Sécurité durant l’été : Ville et Police nationale mobilisées

Présence dissuasive sur les lieux fréquentés, surveillance des logements inoccupés, une expérimentation avec des voisins attentifs… La Ville de Rezé et la Police nationale se mobilisent pour limiter les actes d’incivilité et de délinquance pendant la période estivale.

Deux opérations pour des vacances tranquilles

A Rezé, comme au niveau national, les cambriolages sont en augmentation. Et l’été avec ses vagues de départ n’arrange rien à ce fléau. L’an dernier, 54 cambriolages avaient été perpétrés en juillet et 53 en août, sur la commune.

Afin de prévenir d’éventuelles intrusions, la police propose une surveillance gratuite des habitations inoccupées. Lancée en 2009 sur Rezé, cette action baptisée « Tranquillité vacances » permet à ceux qui le souhaitent (il suffit d’informer le commissariat de ses dates d’absence au minimum une semaine avant son départ) de bénéficier d’une vigilance accentuée de leur habitation.

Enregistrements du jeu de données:
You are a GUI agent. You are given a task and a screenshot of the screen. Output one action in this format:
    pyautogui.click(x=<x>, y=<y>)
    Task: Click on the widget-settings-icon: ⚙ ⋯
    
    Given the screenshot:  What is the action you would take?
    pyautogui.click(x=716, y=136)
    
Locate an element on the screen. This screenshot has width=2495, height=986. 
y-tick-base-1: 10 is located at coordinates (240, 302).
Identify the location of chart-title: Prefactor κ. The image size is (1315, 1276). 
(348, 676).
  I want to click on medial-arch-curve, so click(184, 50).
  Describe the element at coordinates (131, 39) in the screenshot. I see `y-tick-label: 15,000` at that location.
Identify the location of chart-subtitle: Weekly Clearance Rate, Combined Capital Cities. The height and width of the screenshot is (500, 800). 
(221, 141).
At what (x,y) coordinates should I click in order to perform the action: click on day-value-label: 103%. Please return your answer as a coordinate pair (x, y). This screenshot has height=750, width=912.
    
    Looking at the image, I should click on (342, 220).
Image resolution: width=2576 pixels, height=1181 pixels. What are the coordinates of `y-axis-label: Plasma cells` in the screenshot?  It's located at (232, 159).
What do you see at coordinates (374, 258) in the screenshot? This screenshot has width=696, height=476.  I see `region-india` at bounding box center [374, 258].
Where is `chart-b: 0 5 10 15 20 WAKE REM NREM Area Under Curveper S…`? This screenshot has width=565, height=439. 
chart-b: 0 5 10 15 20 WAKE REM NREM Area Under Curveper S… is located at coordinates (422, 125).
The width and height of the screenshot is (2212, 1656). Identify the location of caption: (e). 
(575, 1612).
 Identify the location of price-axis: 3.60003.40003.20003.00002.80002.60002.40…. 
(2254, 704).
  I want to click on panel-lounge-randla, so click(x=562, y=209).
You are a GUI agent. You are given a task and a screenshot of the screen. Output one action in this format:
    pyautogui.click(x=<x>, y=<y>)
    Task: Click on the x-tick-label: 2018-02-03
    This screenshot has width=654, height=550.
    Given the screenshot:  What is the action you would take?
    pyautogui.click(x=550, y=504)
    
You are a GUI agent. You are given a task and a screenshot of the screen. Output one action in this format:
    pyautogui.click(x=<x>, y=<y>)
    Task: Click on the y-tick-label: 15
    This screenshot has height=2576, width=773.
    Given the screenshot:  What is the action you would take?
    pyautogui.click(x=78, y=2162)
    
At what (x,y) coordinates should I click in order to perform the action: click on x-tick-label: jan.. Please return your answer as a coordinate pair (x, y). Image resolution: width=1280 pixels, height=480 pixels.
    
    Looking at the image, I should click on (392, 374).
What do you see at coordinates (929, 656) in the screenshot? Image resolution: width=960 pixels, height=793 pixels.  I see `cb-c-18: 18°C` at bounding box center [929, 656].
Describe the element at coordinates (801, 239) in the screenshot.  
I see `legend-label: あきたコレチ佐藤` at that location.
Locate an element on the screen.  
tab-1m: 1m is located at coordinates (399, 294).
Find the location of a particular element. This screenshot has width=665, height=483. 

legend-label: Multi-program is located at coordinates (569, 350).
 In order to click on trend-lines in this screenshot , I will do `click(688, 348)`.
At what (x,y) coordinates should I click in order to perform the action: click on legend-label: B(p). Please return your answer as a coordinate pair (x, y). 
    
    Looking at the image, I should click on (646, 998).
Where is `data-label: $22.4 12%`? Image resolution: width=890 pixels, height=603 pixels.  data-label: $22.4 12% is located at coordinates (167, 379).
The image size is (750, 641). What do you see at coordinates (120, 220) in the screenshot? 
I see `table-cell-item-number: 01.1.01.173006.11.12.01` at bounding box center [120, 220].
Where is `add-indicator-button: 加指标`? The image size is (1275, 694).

CONSIGNES DES EXERCICES:
1. D'après le texte sur la sécurité à Rezé pendant l'été, en quelle année l'opération « Tranquillité vacances » a-t-elle été lancée sur la commune ?
2. Poursuivez le texte sur la sécurité à Rezé pendant l'été à partir de sa dernière phrase.

RÉPONSES ATTENDUES:
1. En 2009.

2.
Bénéficier de l’opération Tranquillité vacances

Des patrouilles effectuent des veilles régulières et aléatoires des logements et procèdent à une inspection extérieure, de jour comme de nuit. Un système qui a démontré son efficacité puisque l’an passé, aucun cambriolage n’était à déplorer parmi les 430 logements surveillés.

De son côté, la Ville renforce la surveillance des lieux de promenade et de détente en juillet et août avec des agents municipaux affectés sur certains sites (les promenades Saint-Wendel et Aïn-Defla sur les bords de Sèvre, le parc de la Morinière, les abords de la piscine Victor-Jara, le stade de la Trocardière, etc.).

En binôme, ils sont chargés de relever les incivilités et de faire respecter la réglementation (obligation de tenir son chien en laisse dans les parcs, interdiction des deux-roues motorisés sur les espaces piétonniers, etc.).

Une équipe de médiateurs renforcée

Renforcée par l’accueil de deux nouvelles personnes avant l’été, l’équipe de médiateurs désormais au nombre de 5 maintient également sa présence dans les quartiers. Deux agents sont déployés de manière pérenne dans le quartier Château.

« Nous avons décidé de renforcer la présence des médiateurs sur ce quartier en leur mettant à disposition durant l’été un local au sein du centre commercial », annonce Christian Brochard, premier adjoint chargé de la sécurité et de la tranquillité publique, avant d’ajouter : « C’est une façon de les rendre visibles et de permettre aux habitants de les solliciter en cas d’urgence. »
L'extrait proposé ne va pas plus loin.